Последний полицейский | Страница: 17

  • Georgia
  • Verdana
  • Tahoma
  • Symbol
  • Arial
16
px

– Ты мне поможешь или нет?

– Я же сказал, не могу. У меня дело.

– Господи, Генри, – вздыхает она и, уже не разыгрывая безмятежности, соскакивает с капота, тычет мне пальцем в грудь: – Лично я бросила работу, как только узнала, в каком мы дерьме. Я это к тому, что зачем теперь тратить время на работу?

– Ты три дня в неделю подрабатывала на фермерском рынке. Я расследую убийства.

– Ох, извини. Ну прости меня. У меня муж пропал.

– Какой он тебе муж!

– Генри…

– Вернется он, Нико. Ты же сама понимаешь.

– Правда? А с чего ты так уверен? – Она топает ногой, сверкает глазами и, не дождавшись ответа, спрашивает: – Что у тебя за дело такое важное?

«Да чего уж там?» – думаю я и рассказываю ей про дело Зелла, объясняю, что я сейчас из морга и тяну за ниточку. Пытаюсь внушить, что веду серьезное расследование.

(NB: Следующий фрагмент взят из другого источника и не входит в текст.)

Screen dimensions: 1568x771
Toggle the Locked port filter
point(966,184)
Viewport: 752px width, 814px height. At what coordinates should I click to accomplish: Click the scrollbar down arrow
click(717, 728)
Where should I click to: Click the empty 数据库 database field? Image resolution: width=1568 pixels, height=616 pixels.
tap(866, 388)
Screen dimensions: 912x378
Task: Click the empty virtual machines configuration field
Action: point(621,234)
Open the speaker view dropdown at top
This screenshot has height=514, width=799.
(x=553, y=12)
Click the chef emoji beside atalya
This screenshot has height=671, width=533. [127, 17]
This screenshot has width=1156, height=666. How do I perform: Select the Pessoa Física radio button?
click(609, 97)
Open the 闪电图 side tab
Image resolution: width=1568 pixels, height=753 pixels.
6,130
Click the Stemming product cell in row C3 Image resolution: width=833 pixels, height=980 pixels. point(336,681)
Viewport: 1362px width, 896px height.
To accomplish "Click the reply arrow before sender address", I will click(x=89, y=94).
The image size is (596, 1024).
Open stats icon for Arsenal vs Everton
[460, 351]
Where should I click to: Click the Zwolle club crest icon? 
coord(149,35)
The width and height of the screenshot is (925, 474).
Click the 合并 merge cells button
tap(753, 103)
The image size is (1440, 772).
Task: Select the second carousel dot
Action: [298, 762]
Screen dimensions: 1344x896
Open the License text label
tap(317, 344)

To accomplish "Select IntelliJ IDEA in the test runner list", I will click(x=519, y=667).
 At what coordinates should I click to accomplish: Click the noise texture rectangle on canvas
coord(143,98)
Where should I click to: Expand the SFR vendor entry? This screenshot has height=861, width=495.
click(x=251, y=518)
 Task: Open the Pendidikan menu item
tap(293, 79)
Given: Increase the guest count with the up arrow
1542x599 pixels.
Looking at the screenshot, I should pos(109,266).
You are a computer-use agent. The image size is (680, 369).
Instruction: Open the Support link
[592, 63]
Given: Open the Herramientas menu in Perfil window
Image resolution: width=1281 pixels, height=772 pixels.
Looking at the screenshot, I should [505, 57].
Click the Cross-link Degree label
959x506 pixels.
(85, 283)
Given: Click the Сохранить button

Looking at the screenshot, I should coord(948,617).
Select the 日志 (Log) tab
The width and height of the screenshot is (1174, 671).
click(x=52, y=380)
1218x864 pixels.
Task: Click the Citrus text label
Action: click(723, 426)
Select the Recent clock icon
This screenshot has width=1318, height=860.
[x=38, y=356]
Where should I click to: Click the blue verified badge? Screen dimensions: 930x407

– Постой-постой… Висельник? – вдруг обиженно надувается она. Ей двадцать один год, моей сестре. Совсем ребенок.

– Возможно.

– Ты сам сказал, он повесился в «Макдоналдсе».

– Я сказал, что так это выглядит.

– И этим ты так занят, что не найдешь десяти минут на поиски моего мужа? Потому что какой-то съехавший псих повесился в «Макдоналдсе»? В туалете, сука!

– Нико, перестань…

– А что такого?

Терпеть не могу, когда моя сестра сквернословит. Я старомоден. Она – моя сестра.

– Извини. Но погиб человек, и моя обязанность – выяснить, как и почему.

– Да, да, извини. Но пропал человек, и он мой муж, и я, представь себе, его люблю!

Голос у нее срывается, и я понимаю: все, игре конец. Она заплачет, и я сделаю все, что она попросит.

– Ну перестань, Нико. Не надо так. – Поздно, она всхлипывает, приоткрыв рот, и со злостью утирает слезы кулаком. – Не надо.

– Просто, когда все так… – Она горестно разводит руками, охватывая все небо разом. – Не могу я быть одна, Генри. Сейчас – не могу.

Ледяной ветер проносится по площадке парковки, засыпает глаза снегом.

– Понимаю, – говорю я, – понимаю.

И, несмело шагнув вперед, обнимаю сестру. Дома шутили, что ей достались все способности к математике, а мне – весь рост. Мой подбородок на добрых шесть дюймов выше ее макушки, и она рыдает, уткнувшись мне носом куда-то в солнечное сплетение.

– Ну-ну, детка. Все хорошо…

Она задом выбирается из моих неловких объятий, глотает последний всхлип и закуривает новую сигаретку, прикрывая ладошкой золотую зажигалку. Зажигалка, как и шинель, и марка сигарет у нее от деда.

– Так ты его найдешь? – спрашивает она.

– Постараюсь, Нико. Хорошо? Большего я не могу обещать.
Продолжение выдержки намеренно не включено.